Miniclip, S.A., an online mobile digital game developer based in Switzerland, has settled allegations by the US Federal Trade Commission that the company made false statements regarding its membership in the Children’s Advertising Review Unit’s safe harbor program under the Children’s Online Privacy Protection Act (“COPPA”).
The Children’s Advertising Review Unit, or “CARU,” was approved by the FTC in 2001 as a safe harbor program for COPPA compliance (i.e., operators who comply with an FTC-approved safe harbor program like CARU’s are deemed to be in compliance with COPPA). As indicated in the complaint, Miniclip joined CARU’s safe harbor program in 2009, and from 2012 to 2019 disseminated a statement on its website and online for a to the effect that it had been “accepted to join in the CARU Kids Privacy Safe Harbor Program and have been certified as COPPA compliant.” However, Miniclip’s membership in CARU’s safe harbor program was terminated in July 2016, according to the FTC, rendering false its statements as to COPPA safe harbor certification after that time.

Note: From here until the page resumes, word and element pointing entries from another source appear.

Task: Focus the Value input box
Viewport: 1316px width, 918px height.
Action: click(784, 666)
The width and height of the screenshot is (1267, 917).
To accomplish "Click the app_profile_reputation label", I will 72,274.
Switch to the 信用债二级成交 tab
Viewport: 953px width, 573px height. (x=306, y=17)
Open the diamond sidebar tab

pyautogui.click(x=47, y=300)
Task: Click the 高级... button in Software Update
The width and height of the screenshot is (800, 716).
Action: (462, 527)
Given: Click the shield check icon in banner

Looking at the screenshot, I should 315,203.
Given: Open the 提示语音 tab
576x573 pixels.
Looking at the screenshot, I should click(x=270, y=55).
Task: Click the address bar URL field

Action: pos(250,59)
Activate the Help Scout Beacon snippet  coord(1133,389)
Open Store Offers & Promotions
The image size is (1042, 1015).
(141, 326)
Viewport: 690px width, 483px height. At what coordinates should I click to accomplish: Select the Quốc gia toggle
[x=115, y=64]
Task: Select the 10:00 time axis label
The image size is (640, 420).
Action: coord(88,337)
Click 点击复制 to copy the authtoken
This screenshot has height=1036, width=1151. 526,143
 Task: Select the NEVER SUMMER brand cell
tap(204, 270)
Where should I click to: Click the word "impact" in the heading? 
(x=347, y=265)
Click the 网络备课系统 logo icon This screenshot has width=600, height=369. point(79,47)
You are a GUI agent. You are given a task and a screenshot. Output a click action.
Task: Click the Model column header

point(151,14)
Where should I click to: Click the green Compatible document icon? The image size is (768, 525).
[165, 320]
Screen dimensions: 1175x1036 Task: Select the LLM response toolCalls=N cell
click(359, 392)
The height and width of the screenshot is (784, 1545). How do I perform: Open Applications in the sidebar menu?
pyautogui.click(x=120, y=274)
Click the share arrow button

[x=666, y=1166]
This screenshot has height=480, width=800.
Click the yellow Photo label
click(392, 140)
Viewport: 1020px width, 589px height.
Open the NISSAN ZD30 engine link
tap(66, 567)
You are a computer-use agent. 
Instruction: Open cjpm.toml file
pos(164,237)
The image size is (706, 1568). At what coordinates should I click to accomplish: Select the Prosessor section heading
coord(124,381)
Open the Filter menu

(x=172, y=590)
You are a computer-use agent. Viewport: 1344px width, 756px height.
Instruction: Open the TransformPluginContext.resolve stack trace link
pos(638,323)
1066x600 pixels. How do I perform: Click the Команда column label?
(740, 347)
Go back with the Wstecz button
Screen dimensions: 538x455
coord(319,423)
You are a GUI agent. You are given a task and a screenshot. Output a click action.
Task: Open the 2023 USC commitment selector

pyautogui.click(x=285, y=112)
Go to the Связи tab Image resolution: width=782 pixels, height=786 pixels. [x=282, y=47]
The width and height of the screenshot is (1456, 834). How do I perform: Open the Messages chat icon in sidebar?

Pursuant to the settlement, Miniclip is prohibited from making misrepresentations about its participation in or certification by any privacy or security program sponsored by a government or self-regulatory body. The settlement also requires the company to notify all principals, officers, directors, managers, employees, agents and representatives of the consent order for the next five years, to maintain business and compliance records, and to produce such records to the FTC when requested. The consent agreement will become final upon decision by the FTC following a 30-day public comment period.